Product review: Walker Crips Income from Short-term Lending
The TB Walker Crips Income from Short-term Lending fund, due for launch on 1 August, is the first regulated bridging finance investment fund to be launched in the UK.
Targeting an annual income of 8.5 per cent gross – or 0.7 per cent per month – it will sit in the wealth manager’s newly created alternative investments division.
It will be managed by James Allen, a newcomer to Walker Crips. The fund will source its income by providing credit to short-term lending companies that offer residential bridging finance loans.
Its minimum initial investment is £20,000 with a 12-month minimum holding period and three months’ notice required for withdrawals. Charges will not exceed 2 per cent, with no initial fee.
This fund is looking to take advantage of the property market starting to pick up. As the Chart shows, there has been an increase – albeit small – in total gross mortgage lending over the past year, hopefully indicating the beginnings of a revival.
Instead of lending directly to those seeking bridging loans – which are short-term loans to provide finance while waiting on a longer-term arrangement, often a mortgage – the fund will provide credit to three bridge loan providers: Bridgebank Capital 6, Century Capital and Mayfair Bridging 3.
A target yield of 8.4 per cent is extremely attractive in today’s environment.

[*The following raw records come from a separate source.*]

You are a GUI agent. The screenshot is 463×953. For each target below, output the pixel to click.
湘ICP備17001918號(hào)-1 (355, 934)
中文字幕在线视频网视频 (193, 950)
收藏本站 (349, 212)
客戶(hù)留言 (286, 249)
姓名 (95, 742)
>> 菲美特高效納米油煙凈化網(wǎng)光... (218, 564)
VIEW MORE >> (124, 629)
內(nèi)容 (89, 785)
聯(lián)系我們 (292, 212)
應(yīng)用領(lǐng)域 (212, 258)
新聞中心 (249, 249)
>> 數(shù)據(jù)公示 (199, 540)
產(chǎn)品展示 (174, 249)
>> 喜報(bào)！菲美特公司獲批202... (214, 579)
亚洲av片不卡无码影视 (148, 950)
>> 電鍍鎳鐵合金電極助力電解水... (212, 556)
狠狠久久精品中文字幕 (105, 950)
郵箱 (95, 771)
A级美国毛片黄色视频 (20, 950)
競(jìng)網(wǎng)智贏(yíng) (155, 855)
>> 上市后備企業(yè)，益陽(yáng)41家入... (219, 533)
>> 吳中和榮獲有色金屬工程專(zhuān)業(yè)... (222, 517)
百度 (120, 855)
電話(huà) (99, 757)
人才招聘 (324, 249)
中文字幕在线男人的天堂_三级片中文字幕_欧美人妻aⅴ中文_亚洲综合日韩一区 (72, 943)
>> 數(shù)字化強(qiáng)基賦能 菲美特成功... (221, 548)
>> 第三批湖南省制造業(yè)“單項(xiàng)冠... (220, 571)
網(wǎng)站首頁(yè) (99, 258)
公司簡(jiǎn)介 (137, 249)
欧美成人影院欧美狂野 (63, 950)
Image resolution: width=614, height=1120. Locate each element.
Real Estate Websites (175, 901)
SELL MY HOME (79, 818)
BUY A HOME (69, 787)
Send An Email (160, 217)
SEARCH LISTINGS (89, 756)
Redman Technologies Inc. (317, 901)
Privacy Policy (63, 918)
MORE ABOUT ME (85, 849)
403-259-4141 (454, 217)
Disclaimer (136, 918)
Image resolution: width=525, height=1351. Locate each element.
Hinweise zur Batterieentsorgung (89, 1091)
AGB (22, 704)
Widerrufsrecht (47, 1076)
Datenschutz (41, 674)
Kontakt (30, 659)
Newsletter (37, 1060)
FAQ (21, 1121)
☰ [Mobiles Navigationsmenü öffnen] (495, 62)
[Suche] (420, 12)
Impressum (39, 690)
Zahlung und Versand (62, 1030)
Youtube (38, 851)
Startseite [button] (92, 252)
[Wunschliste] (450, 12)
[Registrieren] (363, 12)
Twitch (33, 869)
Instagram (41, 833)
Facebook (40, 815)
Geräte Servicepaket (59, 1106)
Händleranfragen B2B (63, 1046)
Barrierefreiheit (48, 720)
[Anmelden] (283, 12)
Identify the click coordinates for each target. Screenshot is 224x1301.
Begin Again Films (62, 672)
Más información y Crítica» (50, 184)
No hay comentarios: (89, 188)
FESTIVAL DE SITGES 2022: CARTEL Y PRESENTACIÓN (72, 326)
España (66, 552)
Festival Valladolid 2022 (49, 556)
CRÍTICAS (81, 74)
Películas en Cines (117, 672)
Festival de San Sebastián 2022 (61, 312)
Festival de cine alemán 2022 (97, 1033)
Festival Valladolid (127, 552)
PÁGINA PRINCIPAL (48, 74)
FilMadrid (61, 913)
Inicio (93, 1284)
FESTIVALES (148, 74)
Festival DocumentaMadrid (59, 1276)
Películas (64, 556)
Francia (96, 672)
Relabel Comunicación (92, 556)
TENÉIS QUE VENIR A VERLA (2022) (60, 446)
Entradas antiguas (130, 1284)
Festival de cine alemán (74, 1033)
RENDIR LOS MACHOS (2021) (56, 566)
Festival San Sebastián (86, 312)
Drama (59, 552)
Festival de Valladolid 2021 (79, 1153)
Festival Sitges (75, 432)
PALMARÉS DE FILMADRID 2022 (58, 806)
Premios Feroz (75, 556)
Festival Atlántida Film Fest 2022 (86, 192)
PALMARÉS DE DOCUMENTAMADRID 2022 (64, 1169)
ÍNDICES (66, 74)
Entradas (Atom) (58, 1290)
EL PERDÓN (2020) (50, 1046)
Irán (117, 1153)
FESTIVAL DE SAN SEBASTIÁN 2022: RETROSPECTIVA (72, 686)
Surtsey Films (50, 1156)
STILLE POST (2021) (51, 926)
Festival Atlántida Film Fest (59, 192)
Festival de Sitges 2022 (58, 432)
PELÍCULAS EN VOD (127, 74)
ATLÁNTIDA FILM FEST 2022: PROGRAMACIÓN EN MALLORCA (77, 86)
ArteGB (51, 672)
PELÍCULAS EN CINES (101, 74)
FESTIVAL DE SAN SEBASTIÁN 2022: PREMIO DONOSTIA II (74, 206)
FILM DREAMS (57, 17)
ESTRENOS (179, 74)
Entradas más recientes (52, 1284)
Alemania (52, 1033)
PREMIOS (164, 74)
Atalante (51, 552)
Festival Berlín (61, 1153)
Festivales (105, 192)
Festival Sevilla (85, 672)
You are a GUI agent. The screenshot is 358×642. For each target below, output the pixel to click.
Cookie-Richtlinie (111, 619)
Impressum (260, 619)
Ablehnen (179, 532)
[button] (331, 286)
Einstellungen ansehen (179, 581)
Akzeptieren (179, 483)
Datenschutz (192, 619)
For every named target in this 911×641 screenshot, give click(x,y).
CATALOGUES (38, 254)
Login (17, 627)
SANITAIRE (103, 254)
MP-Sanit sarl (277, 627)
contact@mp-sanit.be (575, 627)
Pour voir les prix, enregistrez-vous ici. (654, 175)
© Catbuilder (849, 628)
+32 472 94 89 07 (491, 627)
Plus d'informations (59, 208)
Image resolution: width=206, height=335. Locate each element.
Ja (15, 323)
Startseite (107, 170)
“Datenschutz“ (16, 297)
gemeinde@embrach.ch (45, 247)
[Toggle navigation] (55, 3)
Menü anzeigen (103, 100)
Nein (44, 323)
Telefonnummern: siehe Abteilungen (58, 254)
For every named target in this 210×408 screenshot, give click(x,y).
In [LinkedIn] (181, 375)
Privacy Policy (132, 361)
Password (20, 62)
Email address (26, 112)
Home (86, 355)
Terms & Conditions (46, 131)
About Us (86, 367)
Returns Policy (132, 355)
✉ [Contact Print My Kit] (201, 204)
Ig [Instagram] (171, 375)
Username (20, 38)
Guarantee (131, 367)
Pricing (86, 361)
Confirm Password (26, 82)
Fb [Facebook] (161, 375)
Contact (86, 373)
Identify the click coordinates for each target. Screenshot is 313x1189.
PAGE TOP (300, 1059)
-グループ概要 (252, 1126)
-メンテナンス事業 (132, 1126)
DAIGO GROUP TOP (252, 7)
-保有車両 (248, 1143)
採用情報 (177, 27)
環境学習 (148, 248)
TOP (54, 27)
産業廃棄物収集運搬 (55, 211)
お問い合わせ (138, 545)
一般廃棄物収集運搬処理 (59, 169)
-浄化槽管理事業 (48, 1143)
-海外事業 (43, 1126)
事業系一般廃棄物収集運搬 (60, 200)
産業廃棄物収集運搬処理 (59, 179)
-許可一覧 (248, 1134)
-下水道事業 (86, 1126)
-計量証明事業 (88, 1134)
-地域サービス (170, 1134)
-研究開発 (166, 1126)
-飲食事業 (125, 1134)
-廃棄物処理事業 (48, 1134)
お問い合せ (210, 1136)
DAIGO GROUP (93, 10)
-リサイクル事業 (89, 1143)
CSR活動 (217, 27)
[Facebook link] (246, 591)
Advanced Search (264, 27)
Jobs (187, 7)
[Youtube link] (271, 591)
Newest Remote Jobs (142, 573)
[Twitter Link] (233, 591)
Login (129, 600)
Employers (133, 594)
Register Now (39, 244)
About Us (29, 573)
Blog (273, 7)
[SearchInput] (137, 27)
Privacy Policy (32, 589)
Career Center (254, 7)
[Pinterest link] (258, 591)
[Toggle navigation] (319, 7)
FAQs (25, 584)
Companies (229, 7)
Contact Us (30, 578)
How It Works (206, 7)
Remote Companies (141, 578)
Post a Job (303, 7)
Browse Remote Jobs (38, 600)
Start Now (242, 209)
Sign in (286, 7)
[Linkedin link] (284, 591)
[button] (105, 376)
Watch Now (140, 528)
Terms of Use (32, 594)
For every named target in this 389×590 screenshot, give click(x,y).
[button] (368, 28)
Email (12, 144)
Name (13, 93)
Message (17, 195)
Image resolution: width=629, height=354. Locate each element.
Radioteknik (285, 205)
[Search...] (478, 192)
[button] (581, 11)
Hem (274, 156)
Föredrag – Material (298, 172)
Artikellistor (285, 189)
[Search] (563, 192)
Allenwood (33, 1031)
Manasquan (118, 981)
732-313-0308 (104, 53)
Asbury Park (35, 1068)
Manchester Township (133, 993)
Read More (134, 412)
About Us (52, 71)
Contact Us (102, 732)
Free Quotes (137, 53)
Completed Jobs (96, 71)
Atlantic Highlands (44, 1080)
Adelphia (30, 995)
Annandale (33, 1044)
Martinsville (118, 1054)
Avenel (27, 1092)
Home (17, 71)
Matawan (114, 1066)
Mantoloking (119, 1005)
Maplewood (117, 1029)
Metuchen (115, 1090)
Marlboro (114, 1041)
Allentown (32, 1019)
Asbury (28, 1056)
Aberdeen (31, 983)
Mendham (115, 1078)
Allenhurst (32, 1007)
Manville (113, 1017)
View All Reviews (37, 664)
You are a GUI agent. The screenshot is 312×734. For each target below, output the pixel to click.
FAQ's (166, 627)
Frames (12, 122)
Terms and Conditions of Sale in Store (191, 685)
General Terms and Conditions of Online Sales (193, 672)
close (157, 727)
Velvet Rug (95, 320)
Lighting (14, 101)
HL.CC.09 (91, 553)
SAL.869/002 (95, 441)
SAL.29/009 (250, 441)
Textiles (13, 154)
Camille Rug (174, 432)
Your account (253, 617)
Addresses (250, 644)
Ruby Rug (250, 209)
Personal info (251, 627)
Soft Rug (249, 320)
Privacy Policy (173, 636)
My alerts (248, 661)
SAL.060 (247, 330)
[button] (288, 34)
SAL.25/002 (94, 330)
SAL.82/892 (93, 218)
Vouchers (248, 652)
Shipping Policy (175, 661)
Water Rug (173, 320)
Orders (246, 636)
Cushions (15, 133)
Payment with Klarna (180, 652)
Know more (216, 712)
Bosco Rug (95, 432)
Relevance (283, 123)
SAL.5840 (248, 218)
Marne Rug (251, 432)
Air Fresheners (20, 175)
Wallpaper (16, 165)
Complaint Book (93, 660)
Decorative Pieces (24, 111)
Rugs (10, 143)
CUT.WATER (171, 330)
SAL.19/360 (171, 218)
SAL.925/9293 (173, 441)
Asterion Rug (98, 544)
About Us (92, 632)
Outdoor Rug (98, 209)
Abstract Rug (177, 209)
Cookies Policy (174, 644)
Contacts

With the nature of the business, there is no real prospect for capital growth and this fund should be seen as purely focusing on income.
Walker Crips suggests that it should be viewed by sophisticated investors and advisers as a “valuable diversifier as part of their tactical allocation”. It is not appropriate for the run-of-the-mill retail investor; apart from its relatively high initial investment and bespoke nature, the minimum holding period and notice required for withdrawals is enough to put off anybody who might need quick access to their assets.
The fund is certainly at the alternative end of investing in property, but does offer a method of access that is potentially easier and provides more liquidity – despite the difficult in getting out of it – than directly purchasing property.